■ EXERCISE INSTRUCTIONS
Revise the passage on temporal decay in mobility data from "Given that GeoLife" up to and including "parametric form either.", changing "per-user" to "individual" throughout.

■ DOCUMENT PASSAGE
-- -- --

If pooled regression fails for regulatory data, perhaps stratification rescues it? 3-fold CV with age_days as sole predictor, per-stratum:

Zero of six combined strata produce positive R² for the regulatory datasets. GeoLife produces 97 of 98 positive strata at the per-user level, with a pooled R² of +0.35 — solid evidence that individual-level temporal decay exists in mobility data, even though it is too weak to dominate the spatial signal in pooled regression.

5.3 Per-user functional forms (Finding 3)

Given that GeoLife users do show per-user temporal decay, what functional form fits best? Figure 2 reports the median per-user R² for the four candidates, annotated with the number of users for which each form is the modal best fit.

Sigmoid wins for 58 of 98 users (59%), with a median R² of 0.12 against linear’s 0.06 and exponential’s 0.07. The absolute differences between simple forms are small. The non-parametric GBM ceiling at R² = 0.45 is roughly four times higher than the best parametric form, indicating that most of the per-user signal is in irregular structure that no clean closed-form curve captures — a hint, in retrospect, that cross-user transfer should not be expected to inherit a clean parametric form either.

5.4 Cross-user transfer (Finding 4)

Leave-one-user-out across all 98 users (Figure 3) decomposes pooled-model performance into temporal (age_days-only) and spatial (lat/lon-only) components and tests whether each transfers to held-out users.

-- -- --

■ MATERIAL SHOWN
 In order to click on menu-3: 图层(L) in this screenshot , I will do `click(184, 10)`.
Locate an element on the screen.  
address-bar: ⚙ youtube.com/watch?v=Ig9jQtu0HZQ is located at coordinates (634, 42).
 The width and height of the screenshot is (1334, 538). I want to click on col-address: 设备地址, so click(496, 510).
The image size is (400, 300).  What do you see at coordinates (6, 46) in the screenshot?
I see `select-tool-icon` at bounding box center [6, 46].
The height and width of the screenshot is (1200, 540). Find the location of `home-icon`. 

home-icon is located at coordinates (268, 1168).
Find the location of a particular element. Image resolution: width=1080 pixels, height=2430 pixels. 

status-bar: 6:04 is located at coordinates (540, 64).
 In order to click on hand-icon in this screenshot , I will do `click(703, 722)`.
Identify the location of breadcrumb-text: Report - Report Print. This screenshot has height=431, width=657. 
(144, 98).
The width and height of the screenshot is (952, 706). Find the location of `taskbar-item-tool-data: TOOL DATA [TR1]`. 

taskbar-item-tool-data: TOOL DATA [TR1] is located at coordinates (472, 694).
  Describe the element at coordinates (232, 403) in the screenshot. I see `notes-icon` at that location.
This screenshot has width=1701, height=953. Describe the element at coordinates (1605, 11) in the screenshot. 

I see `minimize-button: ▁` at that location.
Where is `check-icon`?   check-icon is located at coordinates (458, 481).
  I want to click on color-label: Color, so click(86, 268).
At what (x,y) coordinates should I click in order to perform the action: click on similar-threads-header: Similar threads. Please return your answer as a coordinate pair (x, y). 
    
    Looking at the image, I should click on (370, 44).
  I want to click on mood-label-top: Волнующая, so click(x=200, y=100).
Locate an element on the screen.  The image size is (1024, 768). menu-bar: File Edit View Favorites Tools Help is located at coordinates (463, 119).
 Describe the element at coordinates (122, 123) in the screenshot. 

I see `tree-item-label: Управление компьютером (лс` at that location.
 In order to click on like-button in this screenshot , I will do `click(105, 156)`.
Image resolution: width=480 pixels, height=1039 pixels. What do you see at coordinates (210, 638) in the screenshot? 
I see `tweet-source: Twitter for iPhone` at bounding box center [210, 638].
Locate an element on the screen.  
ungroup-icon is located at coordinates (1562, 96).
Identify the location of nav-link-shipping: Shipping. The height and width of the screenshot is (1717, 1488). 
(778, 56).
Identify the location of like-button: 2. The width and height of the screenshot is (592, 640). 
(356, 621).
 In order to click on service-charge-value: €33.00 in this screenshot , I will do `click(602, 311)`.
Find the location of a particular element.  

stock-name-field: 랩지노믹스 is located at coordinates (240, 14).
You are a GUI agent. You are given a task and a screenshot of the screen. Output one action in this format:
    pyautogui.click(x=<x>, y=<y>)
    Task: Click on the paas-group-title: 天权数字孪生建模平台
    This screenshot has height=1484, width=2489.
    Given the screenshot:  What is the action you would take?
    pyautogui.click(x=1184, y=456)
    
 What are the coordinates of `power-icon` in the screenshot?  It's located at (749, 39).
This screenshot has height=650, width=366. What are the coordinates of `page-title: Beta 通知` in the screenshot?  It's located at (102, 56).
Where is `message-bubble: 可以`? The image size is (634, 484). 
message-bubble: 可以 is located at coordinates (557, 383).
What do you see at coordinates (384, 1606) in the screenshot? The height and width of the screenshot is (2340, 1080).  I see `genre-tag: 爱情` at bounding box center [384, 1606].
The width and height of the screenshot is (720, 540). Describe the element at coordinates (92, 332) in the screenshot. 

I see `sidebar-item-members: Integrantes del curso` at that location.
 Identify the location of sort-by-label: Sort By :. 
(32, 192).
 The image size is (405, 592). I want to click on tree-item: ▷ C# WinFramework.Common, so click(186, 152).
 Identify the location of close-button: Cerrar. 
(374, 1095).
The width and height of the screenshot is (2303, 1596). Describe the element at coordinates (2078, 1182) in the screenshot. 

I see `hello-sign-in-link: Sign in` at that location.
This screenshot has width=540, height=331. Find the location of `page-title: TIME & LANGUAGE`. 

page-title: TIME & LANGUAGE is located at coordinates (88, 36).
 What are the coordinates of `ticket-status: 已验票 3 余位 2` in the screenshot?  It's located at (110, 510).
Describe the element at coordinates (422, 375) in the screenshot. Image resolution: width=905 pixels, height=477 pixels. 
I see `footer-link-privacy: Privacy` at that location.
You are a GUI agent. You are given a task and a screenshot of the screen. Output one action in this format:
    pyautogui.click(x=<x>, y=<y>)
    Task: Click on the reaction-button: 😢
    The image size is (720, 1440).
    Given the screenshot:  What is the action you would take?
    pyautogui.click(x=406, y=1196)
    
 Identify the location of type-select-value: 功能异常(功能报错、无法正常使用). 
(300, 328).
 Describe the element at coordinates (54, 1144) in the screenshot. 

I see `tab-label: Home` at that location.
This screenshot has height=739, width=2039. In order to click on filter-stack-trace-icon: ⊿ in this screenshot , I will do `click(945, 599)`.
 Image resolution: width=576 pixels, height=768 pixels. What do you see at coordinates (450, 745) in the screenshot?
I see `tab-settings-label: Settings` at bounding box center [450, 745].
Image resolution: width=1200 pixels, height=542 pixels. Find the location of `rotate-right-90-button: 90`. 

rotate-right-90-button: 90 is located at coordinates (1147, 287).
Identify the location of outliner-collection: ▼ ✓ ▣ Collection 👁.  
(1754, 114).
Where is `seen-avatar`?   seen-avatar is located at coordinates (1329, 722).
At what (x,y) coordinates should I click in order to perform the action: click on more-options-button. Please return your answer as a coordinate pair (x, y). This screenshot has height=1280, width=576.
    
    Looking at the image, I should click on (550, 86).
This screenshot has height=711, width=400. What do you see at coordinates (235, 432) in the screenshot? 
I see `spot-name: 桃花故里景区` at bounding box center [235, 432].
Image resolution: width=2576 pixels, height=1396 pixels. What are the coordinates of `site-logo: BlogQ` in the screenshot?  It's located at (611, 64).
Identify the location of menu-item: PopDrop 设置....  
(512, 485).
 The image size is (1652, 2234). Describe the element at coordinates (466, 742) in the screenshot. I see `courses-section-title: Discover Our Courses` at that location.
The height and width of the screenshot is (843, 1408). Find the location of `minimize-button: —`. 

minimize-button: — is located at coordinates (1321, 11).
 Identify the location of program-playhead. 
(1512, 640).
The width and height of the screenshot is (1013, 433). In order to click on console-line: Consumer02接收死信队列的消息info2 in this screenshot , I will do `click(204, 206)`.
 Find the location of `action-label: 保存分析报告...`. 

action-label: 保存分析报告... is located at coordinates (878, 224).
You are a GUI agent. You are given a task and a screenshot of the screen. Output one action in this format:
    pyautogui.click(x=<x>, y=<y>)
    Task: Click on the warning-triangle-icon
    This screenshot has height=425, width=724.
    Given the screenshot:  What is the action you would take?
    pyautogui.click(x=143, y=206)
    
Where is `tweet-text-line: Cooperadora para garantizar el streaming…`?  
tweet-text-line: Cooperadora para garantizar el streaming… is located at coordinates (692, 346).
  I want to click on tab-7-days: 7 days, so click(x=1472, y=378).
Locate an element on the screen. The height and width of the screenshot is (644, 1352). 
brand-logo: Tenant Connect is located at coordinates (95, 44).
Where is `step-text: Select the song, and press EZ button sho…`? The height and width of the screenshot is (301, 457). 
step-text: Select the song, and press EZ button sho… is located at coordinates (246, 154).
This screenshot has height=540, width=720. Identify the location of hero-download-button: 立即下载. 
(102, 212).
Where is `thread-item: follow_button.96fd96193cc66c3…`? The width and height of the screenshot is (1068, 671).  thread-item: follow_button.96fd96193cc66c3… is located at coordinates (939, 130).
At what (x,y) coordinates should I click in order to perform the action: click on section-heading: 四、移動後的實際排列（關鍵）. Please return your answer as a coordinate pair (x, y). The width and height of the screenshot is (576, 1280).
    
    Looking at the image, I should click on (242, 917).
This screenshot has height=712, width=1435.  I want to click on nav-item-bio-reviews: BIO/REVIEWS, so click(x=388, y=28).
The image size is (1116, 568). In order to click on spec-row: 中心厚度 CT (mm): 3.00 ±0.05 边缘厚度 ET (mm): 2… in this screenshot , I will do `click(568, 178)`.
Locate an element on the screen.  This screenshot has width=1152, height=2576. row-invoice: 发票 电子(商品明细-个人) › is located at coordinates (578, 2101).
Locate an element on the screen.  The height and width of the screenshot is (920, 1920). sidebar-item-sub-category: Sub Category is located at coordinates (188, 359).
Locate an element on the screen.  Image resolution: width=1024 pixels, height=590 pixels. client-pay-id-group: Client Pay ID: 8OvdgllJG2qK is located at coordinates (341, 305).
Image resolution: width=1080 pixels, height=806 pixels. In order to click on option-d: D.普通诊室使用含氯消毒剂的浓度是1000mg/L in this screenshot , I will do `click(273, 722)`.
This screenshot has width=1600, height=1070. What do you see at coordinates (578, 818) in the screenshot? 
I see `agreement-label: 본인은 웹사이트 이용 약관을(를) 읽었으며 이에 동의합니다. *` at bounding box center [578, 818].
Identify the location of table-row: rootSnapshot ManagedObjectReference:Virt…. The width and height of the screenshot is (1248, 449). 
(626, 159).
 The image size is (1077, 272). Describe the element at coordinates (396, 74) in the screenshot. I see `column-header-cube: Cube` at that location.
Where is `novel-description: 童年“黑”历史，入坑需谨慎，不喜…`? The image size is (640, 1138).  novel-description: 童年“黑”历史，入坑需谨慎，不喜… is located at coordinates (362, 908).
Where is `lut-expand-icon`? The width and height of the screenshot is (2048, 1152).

-- -- --

■ EXERCISE RESULT
Given that GeoLife users do show individual temporal decay, what functional form fits best? Figure 2 reports the median individual R² for the four candidates, annotated with the number of users for which each form is the modal best fit.

Sigmoid wins for 58 of 98 users (59%), with a median R² of 0.12 against linear’s 0.06 and exponential’s 0.07. The absolute differences between simple forms are small. The non-parametric GBM ceiling at R² = 0.45 is roughly four times higher than the best parametric form, indicating that most of the individual signal is in irregular structure that no clean closed-form curve captures — a hint, in retrospect, that cross-user transfer should not be expected to inherit a clean parametric form either.